If incorporating probiotic-rich foods and drinks isn’t feasible for you, or you prefer the certainty that comes with a controlled dose, taking a good-quality probiotic supplement is a fantastic way to ensure you meet your goal of eating a serving of probiotics each day.
Standing in front of a shelfful of options, however, can feel a bit daunting. What strains should you be looking for? What’s the difference between 10 billion cultures and 50 billion? And how much do you really need?
Today we walk you through Probiotic Supplements 101, and help you choose one that’s best for you.
Number of Live Cultures
The number of live bacterial cultures in a supplement can vary wildly and is also one of the most important factors determining a pill’s price.
Most probiotics will list the amount of live bacterial cultures right on the supplement label, and while it may seem like overkill, Dr Vincent Pedre, bestselling author of Happy Gut, recommends that those just starting to take probiotic supplements choose one with a live bacterial culture numbering in the low billions.
“Millions sounds like a lot, but not with probiotic supplements,” he explains. “You want one that contains billions of organisms. A probiotic dose will range from 5 to 100 billion colony-forming units (CFUs), the measure used to express its potency. Start low and increase as tolerated.”
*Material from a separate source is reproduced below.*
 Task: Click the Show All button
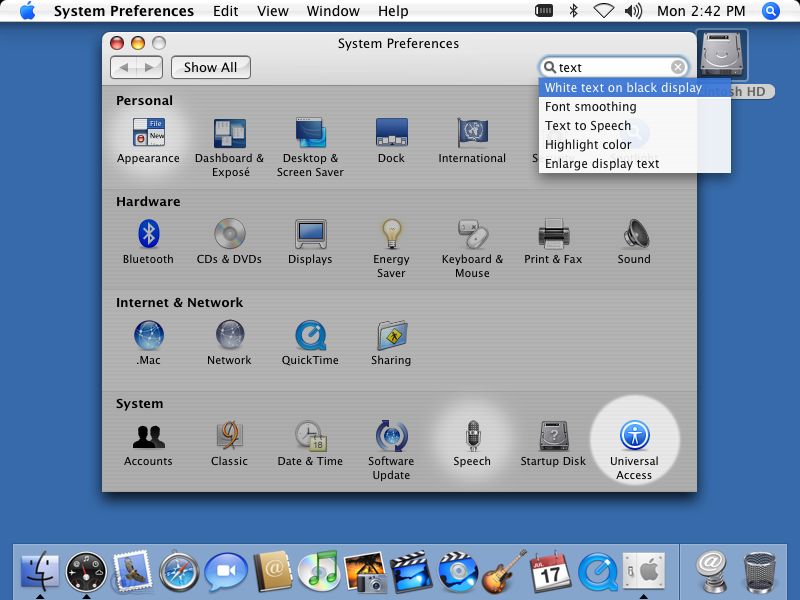coord(210,67)
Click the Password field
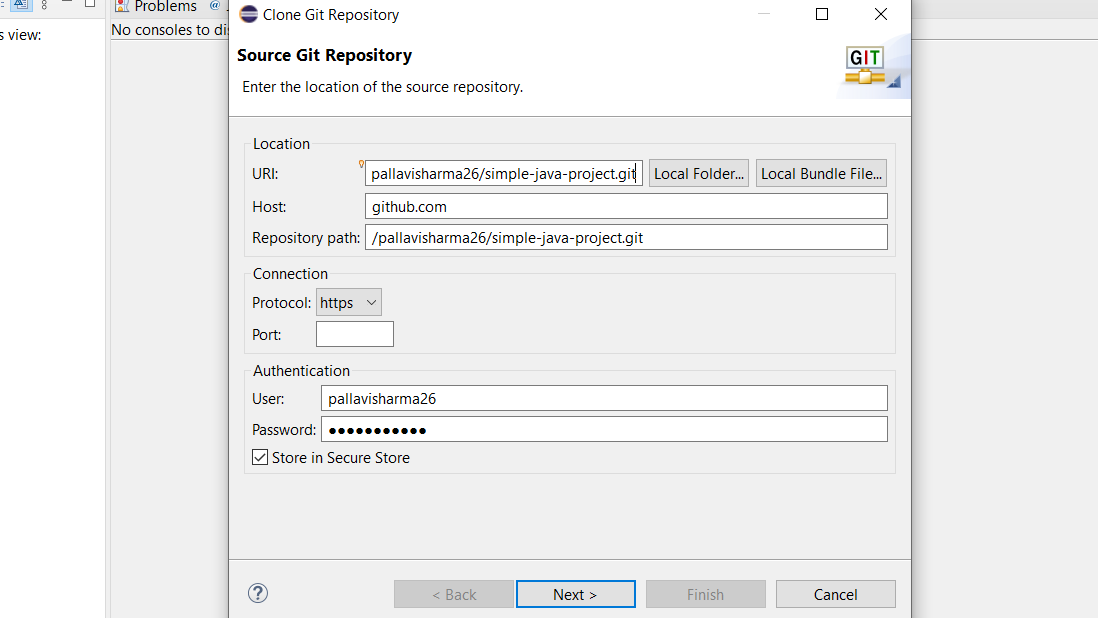The image size is (1098, 618). pos(604,428)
It’s not only how many cultures are present in a probiotic that determines its efficacy, however. The kinds of cultures in a supplement also matter.
Types of Live Cultures
There are a few different types of probiotic strains, and choosing a supplement which contains just one can result in a gut biome lacking diversity. Ideally, you’d want a combination several different strains.
There are many different strains of beneficial bacteria, but the most popular can be grouped into in three main types of probiotic: Lactobacillus, Bifidobacterium, and Saccharomyces boulardii.
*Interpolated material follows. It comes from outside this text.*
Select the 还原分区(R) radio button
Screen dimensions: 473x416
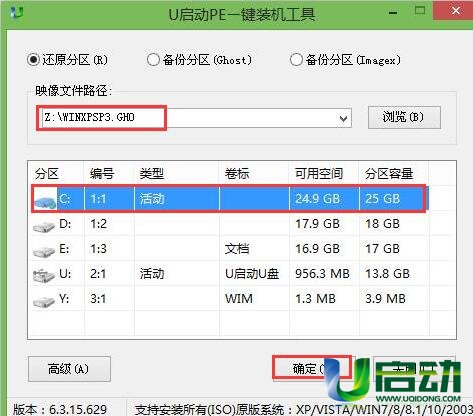click(x=33, y=60)
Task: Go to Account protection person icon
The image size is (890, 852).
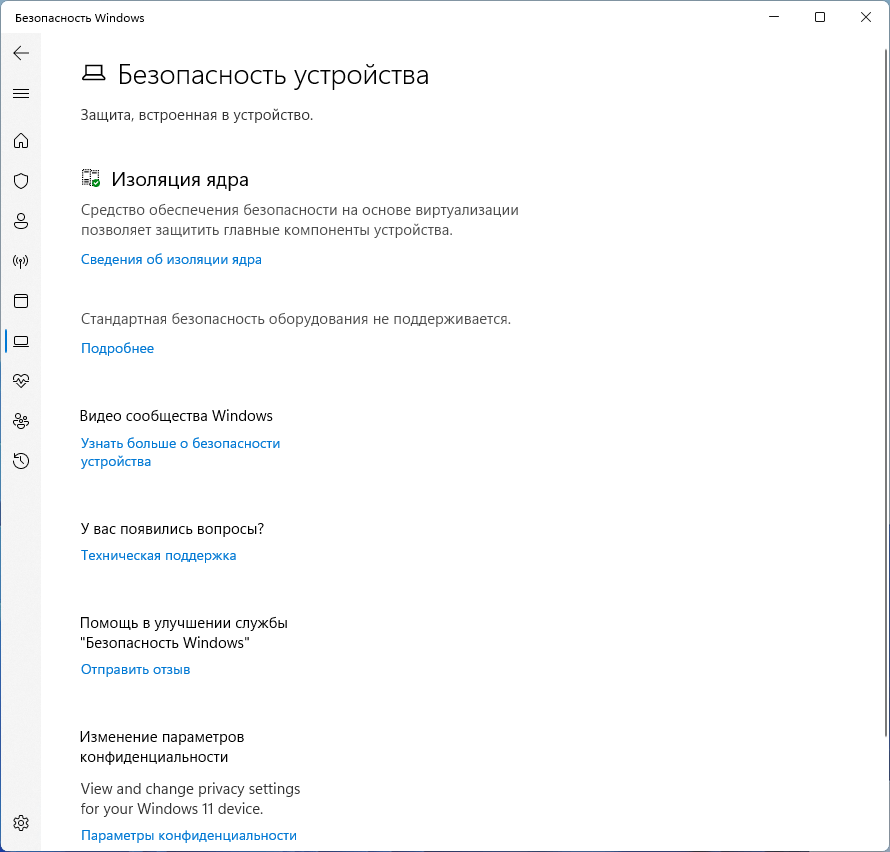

Dr Pedre explains the characteristics of each group:
“Lactobacillus: Lactobacillus predominantly live in your small bowel (the portion of your gut that follows the stomach). Probiotics containing Lactobacillus sp. help to repopulate the small intestine with friendly organisms that aid in supporting digestion and immune function. The most beneficial are L. acidophilus, L. plantarum, and L. paracasei.
Bifidobacteria: The Bifidobacteria (Bifidus) predominantly live in your colon or large intestine. They produce the very important short-chain fatty acid butyrate, which supplies energy to your colon cells to keep them functioning optimally. But butyrate also gets absorbed by the body, regulating a variety of metabolic processes, including your sensitivity to the hormone insulin (which regulates blood sugar) and even memory formation in the brain. The most beneficial of these are B. lactis and B. longum.
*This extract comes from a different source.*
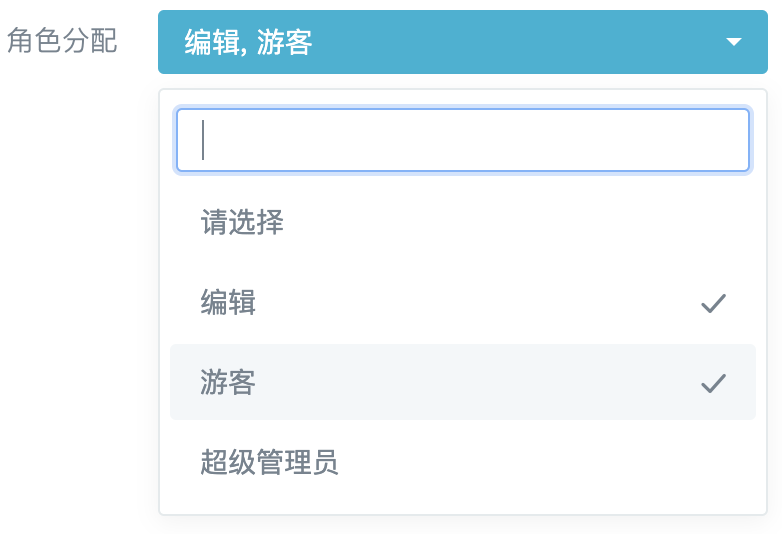Click the checkmark icon beside 编辑
This screenshot has width=782, height=534.
click(713, 303)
Saccharomyces: Saccharomyces is a friendly yeast that can be given concomitantly with antibiotics, in order to protect the gut lining from the effects of antibiotic-induced dysbiosis leading to leaky gut syndrome. S. boulardii can also outcompete other unfriendly yeast that may be cohabitating in the gut.”
An ideal probiotic would combine strains from each of these groups and would list the number of unique strains on the label. Choose a probiotic with several different strains to ensure proper diversity.
Different manufacturers recommend following different protocols when handling and storing their probiotics. Read the bottle and/or instructions carefully to make sure you’re treating your probiotics properly. Remember they’re living creatures and improper handling could result in culture die-off, meaning that the supplement could be full of lifeless bacteria which wouldn’t be able to benefit you in any way.
Some probiotics require refrigeration and most have an expiration date, so pay attention to both when choosing a probiotic.
The payoff for taking probiotics can be huge – including better heart health, improved digestion, and clearer skin. So, while it may feel overwhelming when you’re trying to figure out how to get a serving of probiotics each day, the benefits are well worth it!
Whether it’s a bowl full of kimchi or a probiotic supplement, adding friendly gut-bacteria to your daily diet goes a long way to improving your physical and mental wellbeing. Who knew that bacteria could be so good for you?